A study to assess the scalability of an integrated falls prevention service for community-dwelling older people
Problem
The scaling up of interventions delivered in healthcare settings is a growing area in implementation research. Increasingly, the need for a phased approach is acknowledged, beginning with an assessment of ‘scalability’, defined as the capacity of an individual intervention to be scaled up. This study aims to assess the scalability of an integrated falls prevention service across primary and secondary care in southwest Ireland and to examine the applicability of the Intervention Scalability Assessment Tool (ISAT).
Approach
A variety of methods was used sequentially, in line with the ISAT guidance: a review of existing service data on implementation and of falls-related literature and policy documents; one-to-one interviews with key stakeholders (n=11) involved in managing the service; and an online questionnaire with stakeholders to rate scalability and provide further feedback.
Findings
Most participants believed that the issue of falls among older people was of sufficient priority to warrant scale up of the service and that the service aligned with the health policy context in terms of prioritising falls prevention.

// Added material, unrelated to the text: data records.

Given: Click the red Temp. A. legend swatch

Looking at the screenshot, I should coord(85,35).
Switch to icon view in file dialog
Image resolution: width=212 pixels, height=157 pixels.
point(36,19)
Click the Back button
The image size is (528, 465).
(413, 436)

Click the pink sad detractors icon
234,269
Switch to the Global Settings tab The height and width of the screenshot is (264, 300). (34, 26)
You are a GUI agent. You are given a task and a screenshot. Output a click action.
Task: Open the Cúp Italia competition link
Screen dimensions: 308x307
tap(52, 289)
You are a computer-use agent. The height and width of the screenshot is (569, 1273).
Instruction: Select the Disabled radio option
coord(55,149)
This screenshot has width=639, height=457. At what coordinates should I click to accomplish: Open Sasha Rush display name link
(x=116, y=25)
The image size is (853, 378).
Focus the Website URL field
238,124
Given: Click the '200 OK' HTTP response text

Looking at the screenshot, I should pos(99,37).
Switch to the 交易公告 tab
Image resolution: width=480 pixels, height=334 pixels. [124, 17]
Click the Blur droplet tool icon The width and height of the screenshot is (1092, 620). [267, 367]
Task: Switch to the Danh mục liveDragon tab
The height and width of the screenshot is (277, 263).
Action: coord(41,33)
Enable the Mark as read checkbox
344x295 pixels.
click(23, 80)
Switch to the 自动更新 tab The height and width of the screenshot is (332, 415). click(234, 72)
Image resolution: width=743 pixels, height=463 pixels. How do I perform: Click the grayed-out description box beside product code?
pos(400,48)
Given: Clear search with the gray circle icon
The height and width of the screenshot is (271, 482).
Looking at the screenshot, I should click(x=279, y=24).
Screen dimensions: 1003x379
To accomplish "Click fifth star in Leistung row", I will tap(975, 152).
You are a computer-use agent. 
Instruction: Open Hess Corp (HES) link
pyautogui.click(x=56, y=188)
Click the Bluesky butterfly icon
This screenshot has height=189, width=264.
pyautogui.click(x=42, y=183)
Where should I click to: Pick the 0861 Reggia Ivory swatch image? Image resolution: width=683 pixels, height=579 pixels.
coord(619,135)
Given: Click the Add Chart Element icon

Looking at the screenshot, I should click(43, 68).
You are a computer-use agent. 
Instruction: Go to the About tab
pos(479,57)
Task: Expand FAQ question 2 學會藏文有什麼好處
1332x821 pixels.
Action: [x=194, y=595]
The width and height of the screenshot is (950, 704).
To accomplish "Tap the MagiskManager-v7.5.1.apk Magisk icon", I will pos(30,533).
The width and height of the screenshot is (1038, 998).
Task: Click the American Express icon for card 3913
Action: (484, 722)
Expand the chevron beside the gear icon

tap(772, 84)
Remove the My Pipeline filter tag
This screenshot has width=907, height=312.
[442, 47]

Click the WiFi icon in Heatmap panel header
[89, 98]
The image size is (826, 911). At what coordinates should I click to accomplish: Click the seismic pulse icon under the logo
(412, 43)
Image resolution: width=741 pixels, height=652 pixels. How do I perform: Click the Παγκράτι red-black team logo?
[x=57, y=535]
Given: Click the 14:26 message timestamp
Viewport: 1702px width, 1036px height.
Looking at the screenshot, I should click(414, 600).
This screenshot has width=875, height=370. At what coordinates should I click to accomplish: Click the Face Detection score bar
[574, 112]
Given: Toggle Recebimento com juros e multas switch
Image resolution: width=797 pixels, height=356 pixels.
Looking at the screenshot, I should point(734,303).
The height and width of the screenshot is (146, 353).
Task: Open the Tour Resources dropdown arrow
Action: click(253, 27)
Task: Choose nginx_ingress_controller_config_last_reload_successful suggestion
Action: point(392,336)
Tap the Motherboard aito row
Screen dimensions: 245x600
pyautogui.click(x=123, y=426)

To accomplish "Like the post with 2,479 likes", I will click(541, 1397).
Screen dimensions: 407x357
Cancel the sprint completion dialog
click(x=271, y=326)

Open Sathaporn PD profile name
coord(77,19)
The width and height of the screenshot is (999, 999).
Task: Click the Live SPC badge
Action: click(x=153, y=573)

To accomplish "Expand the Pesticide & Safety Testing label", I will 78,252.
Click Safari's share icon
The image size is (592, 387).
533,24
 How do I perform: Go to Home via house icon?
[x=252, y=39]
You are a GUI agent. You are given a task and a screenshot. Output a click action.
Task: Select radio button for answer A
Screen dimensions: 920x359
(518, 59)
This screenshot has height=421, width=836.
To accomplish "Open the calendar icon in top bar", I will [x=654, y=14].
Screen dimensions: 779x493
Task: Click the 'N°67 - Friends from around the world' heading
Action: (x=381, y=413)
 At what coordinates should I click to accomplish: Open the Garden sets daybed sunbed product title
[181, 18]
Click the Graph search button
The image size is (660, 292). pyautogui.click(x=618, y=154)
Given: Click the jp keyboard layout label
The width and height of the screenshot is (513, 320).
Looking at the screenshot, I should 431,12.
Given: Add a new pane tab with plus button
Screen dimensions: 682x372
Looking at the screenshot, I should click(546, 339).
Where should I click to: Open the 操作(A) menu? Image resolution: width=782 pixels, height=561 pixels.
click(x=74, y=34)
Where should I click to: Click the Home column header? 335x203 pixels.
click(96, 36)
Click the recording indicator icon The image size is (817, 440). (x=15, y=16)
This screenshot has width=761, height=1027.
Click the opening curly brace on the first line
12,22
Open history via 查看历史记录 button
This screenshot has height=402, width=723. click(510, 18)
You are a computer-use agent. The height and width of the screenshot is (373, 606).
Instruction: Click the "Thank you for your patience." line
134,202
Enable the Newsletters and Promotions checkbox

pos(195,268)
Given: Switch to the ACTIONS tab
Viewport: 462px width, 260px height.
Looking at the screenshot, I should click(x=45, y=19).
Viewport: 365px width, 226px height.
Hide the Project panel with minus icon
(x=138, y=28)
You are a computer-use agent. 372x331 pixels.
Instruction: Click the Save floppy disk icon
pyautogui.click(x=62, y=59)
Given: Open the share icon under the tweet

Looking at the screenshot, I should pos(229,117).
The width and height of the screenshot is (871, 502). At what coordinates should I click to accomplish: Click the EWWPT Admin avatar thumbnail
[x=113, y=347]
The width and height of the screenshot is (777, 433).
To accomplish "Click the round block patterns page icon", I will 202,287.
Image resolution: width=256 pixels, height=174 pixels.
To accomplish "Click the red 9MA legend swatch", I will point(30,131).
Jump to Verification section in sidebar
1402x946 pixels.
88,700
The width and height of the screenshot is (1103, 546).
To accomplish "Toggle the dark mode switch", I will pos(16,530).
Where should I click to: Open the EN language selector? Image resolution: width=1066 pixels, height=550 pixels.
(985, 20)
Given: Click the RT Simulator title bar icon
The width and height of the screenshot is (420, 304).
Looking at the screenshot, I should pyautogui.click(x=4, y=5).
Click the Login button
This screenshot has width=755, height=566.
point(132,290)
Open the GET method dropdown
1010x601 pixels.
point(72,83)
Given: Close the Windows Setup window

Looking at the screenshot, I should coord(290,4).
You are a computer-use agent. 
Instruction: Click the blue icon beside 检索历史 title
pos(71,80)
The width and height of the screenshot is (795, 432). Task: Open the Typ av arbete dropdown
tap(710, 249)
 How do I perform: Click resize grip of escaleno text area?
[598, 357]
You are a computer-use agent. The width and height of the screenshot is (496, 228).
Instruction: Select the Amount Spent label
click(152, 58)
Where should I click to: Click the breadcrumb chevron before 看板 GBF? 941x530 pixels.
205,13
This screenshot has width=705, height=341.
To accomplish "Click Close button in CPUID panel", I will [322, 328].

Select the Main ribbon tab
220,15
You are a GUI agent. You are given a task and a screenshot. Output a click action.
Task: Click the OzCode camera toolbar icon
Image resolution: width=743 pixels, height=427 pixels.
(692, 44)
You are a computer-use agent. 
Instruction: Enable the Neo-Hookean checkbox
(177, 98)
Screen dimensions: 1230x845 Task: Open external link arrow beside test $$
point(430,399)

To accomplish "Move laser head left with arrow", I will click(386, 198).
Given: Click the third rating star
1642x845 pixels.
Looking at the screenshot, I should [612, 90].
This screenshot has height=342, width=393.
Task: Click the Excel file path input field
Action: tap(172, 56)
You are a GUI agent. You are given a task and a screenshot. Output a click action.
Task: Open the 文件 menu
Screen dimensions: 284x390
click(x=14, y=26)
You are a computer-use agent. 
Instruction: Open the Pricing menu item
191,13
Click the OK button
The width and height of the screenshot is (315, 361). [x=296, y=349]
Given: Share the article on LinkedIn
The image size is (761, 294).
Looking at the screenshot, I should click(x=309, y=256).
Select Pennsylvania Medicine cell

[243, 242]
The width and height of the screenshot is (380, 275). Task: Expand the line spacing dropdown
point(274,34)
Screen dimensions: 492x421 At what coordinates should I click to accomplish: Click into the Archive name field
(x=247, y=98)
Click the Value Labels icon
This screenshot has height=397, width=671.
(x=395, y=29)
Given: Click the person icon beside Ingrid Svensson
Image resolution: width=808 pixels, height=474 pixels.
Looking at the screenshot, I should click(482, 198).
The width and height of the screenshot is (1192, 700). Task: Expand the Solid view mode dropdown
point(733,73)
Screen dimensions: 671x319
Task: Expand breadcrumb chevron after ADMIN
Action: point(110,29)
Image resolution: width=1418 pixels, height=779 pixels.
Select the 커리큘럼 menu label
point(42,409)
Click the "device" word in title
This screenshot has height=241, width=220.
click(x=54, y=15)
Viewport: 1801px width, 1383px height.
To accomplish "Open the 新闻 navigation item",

However, considerable barriers to scale up were cited, including insufficient resources, particularly personnel, and the need for an integrated electronic patient management system linking primary and secondary care.
Consequences
Notwithstanding senior management support for scaling up this service, the current scalability is questionable given the barriers that need to be addressed. Improved resourcing and ensuring that the service is more fully embedded into primary care are among the recommendations to enable future scale up of this falls prevention service to other regions in the country.